Finding job candidates in your backyard has always been better than drowning in a flood of resumes from Timbuktu.
When newspapers ruled the world, being bombarded by candidates outside of your city or market was pretty rare. The Internet changed that. With the birth of job boards, job seekers had easy access to openings all over the globe and an even easier way to apply. Just click.
In the midst of growing cyber-clutter, the search engine was born and has thrived ever since. Why? Because search engines help people get to exactly what they’re looking for with the greatest efficiency known to man (and woman).
Online marketers rely on search engine optimization and marketing techniques to get in front of the exact target market they’re seeking. And for one obvious reason: Greatest return-on-investment (ROI).
A MediaPost article today said, "… the Internet provides national advertisers
seeking a local marketing push with a pinpoint accuracy that they could
never have believed possible outside of the flat, discarded world of direct mail."
As local employers look for a way to limit the number of out-of-area candidates, local niche boards are sprouting up everywhere, and Monster’s even added zip-code search and the ability to limit applicants by radius.
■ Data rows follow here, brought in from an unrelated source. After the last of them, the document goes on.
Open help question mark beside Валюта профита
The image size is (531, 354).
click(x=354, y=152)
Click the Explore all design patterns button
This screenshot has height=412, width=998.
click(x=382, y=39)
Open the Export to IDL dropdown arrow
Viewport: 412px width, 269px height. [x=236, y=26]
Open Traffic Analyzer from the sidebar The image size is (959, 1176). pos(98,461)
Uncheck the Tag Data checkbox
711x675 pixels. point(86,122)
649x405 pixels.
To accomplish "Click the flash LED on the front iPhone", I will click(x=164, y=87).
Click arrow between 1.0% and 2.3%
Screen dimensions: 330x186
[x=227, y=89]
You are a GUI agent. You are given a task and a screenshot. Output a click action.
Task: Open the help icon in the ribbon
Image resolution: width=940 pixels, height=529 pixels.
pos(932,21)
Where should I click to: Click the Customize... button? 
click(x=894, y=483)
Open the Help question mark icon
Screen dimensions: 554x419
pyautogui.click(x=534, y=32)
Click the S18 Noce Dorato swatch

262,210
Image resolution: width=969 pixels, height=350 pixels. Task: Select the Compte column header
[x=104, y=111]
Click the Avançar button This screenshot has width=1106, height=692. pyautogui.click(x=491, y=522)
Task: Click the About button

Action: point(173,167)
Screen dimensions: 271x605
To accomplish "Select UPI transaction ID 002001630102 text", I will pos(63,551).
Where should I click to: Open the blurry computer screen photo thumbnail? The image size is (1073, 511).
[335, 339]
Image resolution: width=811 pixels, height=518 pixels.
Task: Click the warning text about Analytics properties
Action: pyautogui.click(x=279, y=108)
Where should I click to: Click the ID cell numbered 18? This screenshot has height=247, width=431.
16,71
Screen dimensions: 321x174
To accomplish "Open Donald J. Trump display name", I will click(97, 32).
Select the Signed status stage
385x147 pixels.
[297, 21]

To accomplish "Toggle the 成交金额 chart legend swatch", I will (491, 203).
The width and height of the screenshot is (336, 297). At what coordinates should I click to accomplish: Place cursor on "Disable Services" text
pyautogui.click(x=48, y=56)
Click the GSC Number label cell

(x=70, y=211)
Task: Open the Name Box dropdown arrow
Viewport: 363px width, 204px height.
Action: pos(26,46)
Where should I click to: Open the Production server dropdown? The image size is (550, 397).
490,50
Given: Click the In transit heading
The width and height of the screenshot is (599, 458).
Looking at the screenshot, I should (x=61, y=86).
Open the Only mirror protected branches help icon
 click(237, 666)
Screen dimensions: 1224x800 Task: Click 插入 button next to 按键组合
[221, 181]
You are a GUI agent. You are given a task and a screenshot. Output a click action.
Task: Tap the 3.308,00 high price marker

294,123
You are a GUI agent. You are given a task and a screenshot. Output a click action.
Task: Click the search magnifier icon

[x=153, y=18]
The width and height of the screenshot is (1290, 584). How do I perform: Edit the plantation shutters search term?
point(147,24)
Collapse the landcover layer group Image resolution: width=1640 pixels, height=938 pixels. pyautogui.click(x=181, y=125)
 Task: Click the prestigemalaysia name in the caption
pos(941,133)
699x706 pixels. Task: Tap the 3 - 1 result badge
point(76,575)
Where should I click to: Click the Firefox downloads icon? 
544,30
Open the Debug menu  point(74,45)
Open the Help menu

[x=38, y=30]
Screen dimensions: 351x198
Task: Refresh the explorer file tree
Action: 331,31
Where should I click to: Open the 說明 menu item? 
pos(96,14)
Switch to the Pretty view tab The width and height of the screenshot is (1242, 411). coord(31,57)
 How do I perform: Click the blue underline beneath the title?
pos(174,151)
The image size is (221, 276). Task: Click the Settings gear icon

Small is the new big.
I say it’s time for employers looking for local candidates to wake-up to what every smart marketer – and job board – already knows: Search rules.
Don’t want candidates outside of Dallas? Then optimize for "Dallas jobs." Tired of getting nursing candidates outside of Atlanta who have no experience in nursing? Then optimize for "Atlanta nursing jobs."
HR tactics and recruitment strategies have always lagged behind corporate marketing. Partly because corporate marketers are inspired to drive revenue and "keep the lights on," and partly because HR historically is very slow and resistant to change, regardless of how obvious the writing is on the wall.
I’m hopeful the light will go off soon.